De relation. C’est ça que Jésus répond aux Pharisiens: «Mais, pauvre ami, ce n’est pas des devoirs qu’on peut classer, et se dire qu’on est bon élève! C’est dans ton affection pour Dieu, dans tes élans que réside le plus important de la foi. Dans ton amour, ton coeur; dans ta vie qui vibre, qui espère, - pas dans tes actes d’abord!» - N’est-ce pas là aussi le plus beau trésor légué par la Réforme? 

Allons encore un petit bout plus loin: notre controverse avec les légalistes juifs s’inscrit dans le contexte d’une grande violence: il y a encore, juste avant notre passage, la parabole des vignerons révoltés, qui tuent le fils du patron; et d’autres histoires tout aussi sanglantes. Tout cela annonce qu’au bout de l’évangile, il y a la croix, la mort de Jésus. Exécuté par les hommes révoltés.


Lui, il nous parle d’amour, et on lui répond par les clous et l’épée, le sang et le tombeau! Ainsi, Jésus révèle l’incapacité des humains à répondre à l’amour sans violence!

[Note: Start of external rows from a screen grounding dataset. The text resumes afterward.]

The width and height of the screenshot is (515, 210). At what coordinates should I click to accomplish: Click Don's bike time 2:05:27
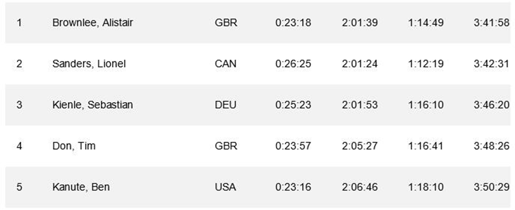point(360,146)
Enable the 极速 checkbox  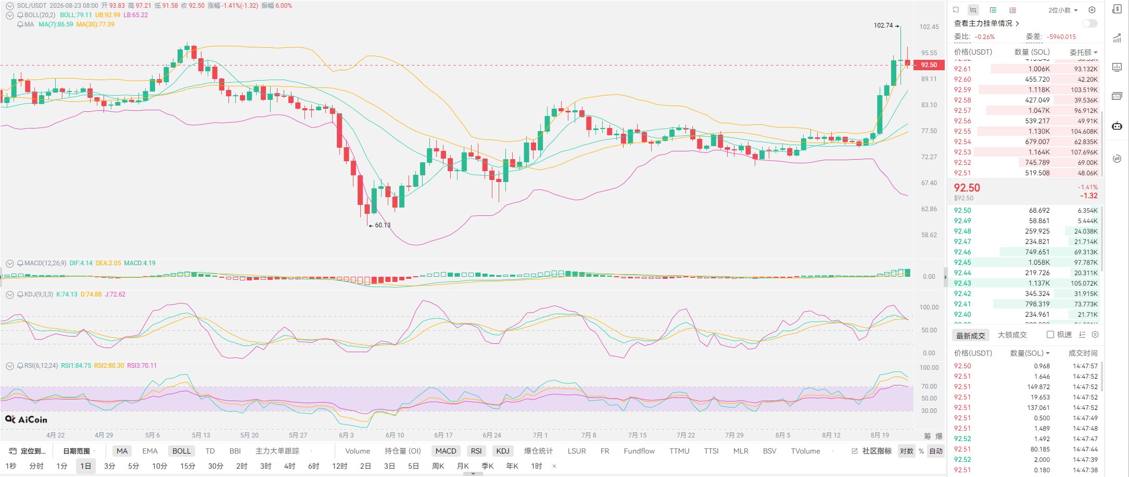[1050, 334]
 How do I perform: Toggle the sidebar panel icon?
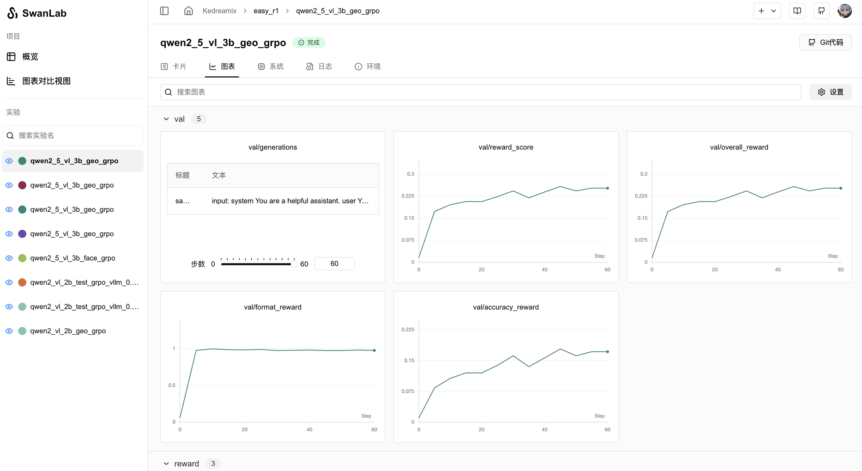pyautogui.click(x=164, y=11)
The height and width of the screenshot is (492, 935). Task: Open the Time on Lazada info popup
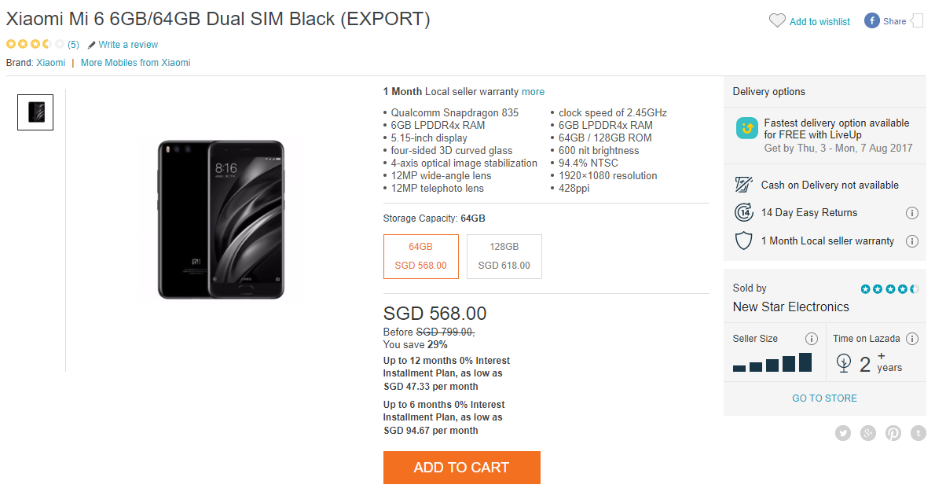click(912, 338)
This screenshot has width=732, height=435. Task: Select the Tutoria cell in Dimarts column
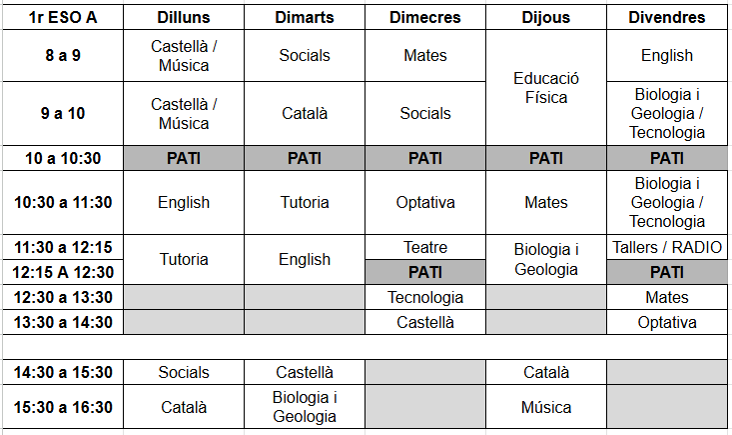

J’espère que vous comprenez un peu mieux le vrai visage de cousine Rosette - oh, pardon: de notre passage! Jésus dit «aimez mieux» à ceux-là même qui sont en train de fomenter sa mort! Ce n’est donc pas une morale adressée d’abord aux chrétiens de tous les temps; c’est une vanne cinglante dirigée contre ces intégristes de l’époque: «Tu me demandes ce qu’il faut faire surtout pour être en règle avec Dieu? Toi, tu me le demandes, alors que tu es, au fond de toi, dans une relation avec lui plus proche de la haine que de la communion? Ne fais rien, de grâce! Ne fais rien, mais: sois! Sois, et re-çois! Reçois son amour, infini, sa tendresse débordante. Reçois-les, et laisse-les modifier ta vie, comme un grand amour, qui transforme l’existence! Sans loi, sans interdits, sans morale: une passion, ça se vit, ça se laisse pétiller, et rayonner tous les jours!»


Sois! Reçois! Et laisse-toi épanouir, comme une fleur au soleil de Dieu!


La rose n’a pas de morale pour être belle: elle est. La rose, et la Rosette, et toi, et moi! tous, nous pouvons recevoir assez d’amour pour aimer Dieu, pour aimer les autres, et, le plus difficile peut-être, pour nous aimer nous-même! C’est justement ça, le salut par grâce!